EXERCISE BRIEF
Restate word for word the lines in the listing below, starting at the line containing "Task: Close the Effervecreanet Sigma window" and ending at the line containing "Screen dimensions: 1464x812", both included; leave out the rest.

EXERCISE DATA
==*==
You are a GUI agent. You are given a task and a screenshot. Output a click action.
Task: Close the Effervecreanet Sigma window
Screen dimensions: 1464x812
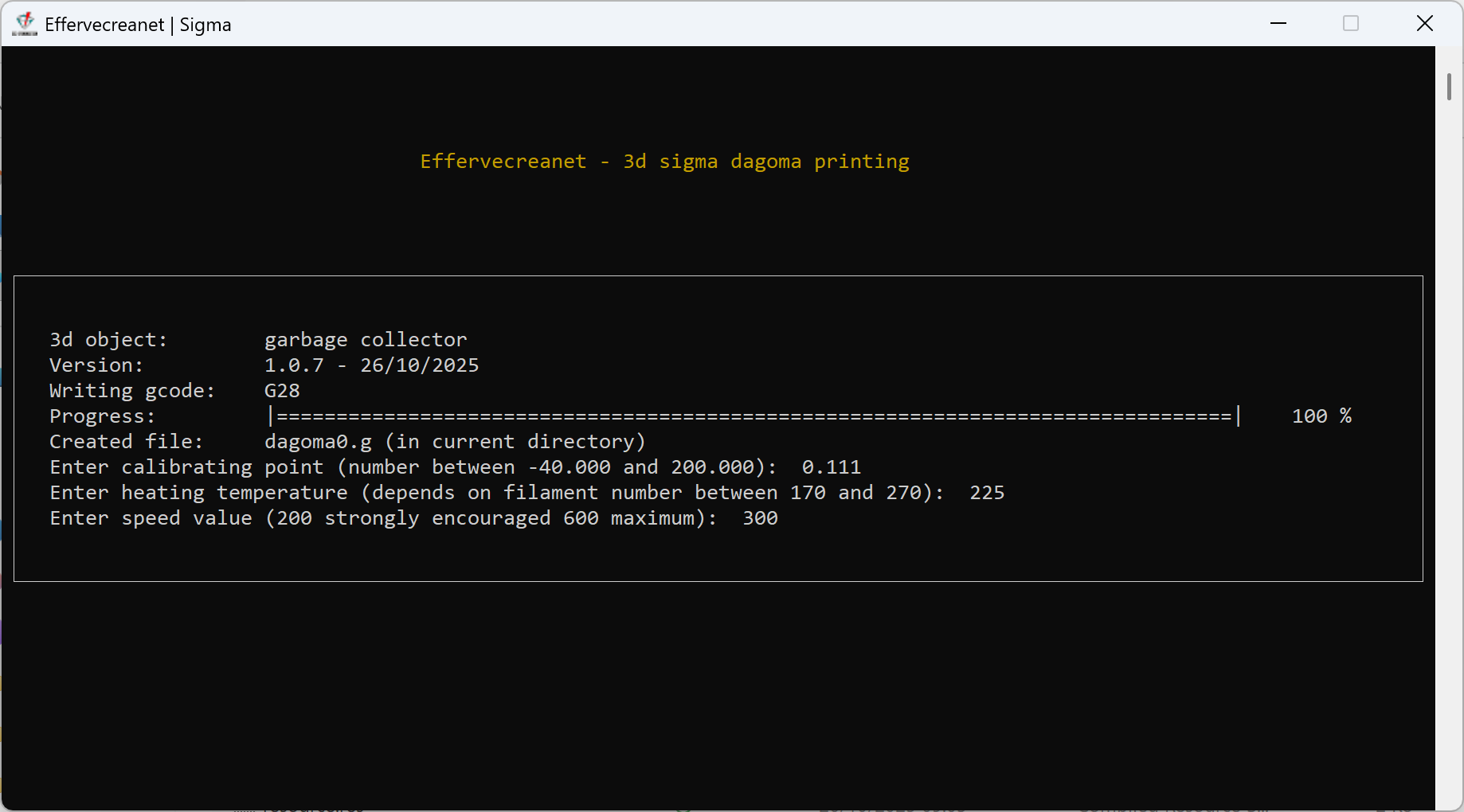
==*==
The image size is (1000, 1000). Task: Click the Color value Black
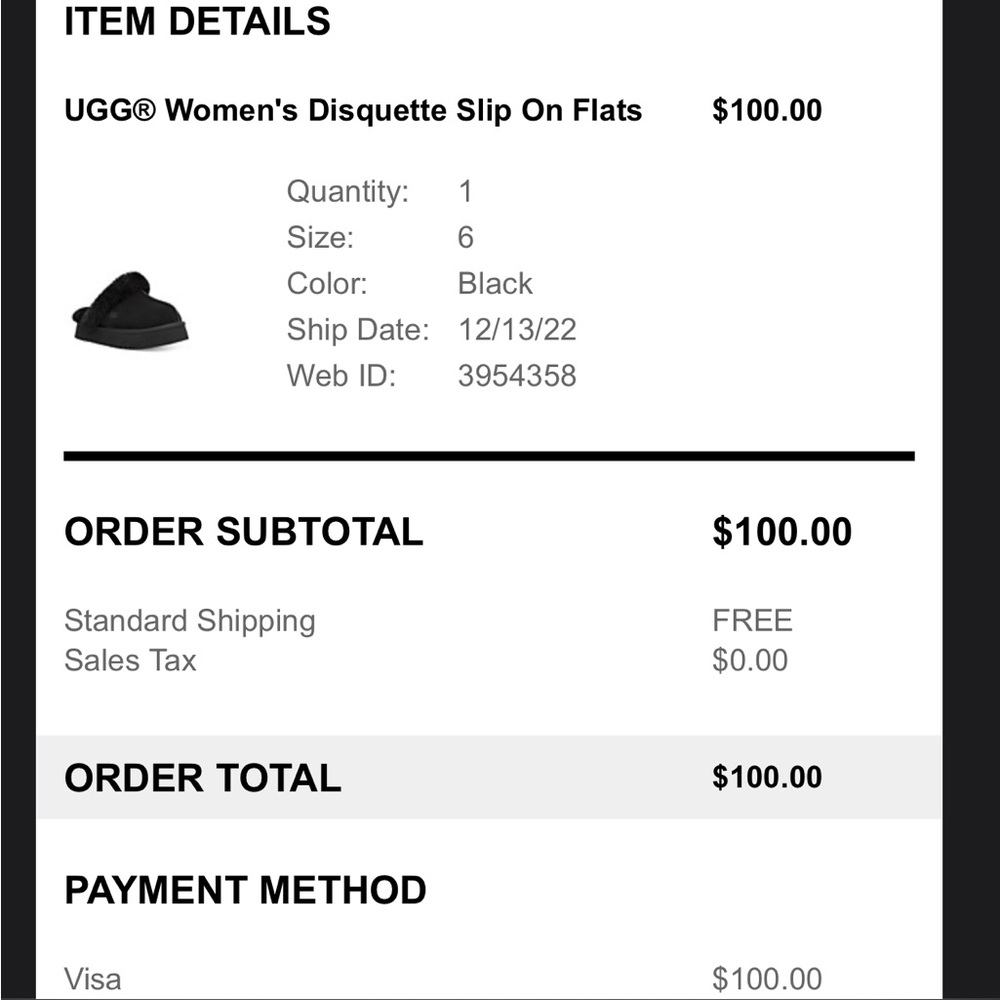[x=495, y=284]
==*==
RESULT OF THE TASK
Task: Close the Effervecreanet Sigma window
Screen dimensions: 1464x812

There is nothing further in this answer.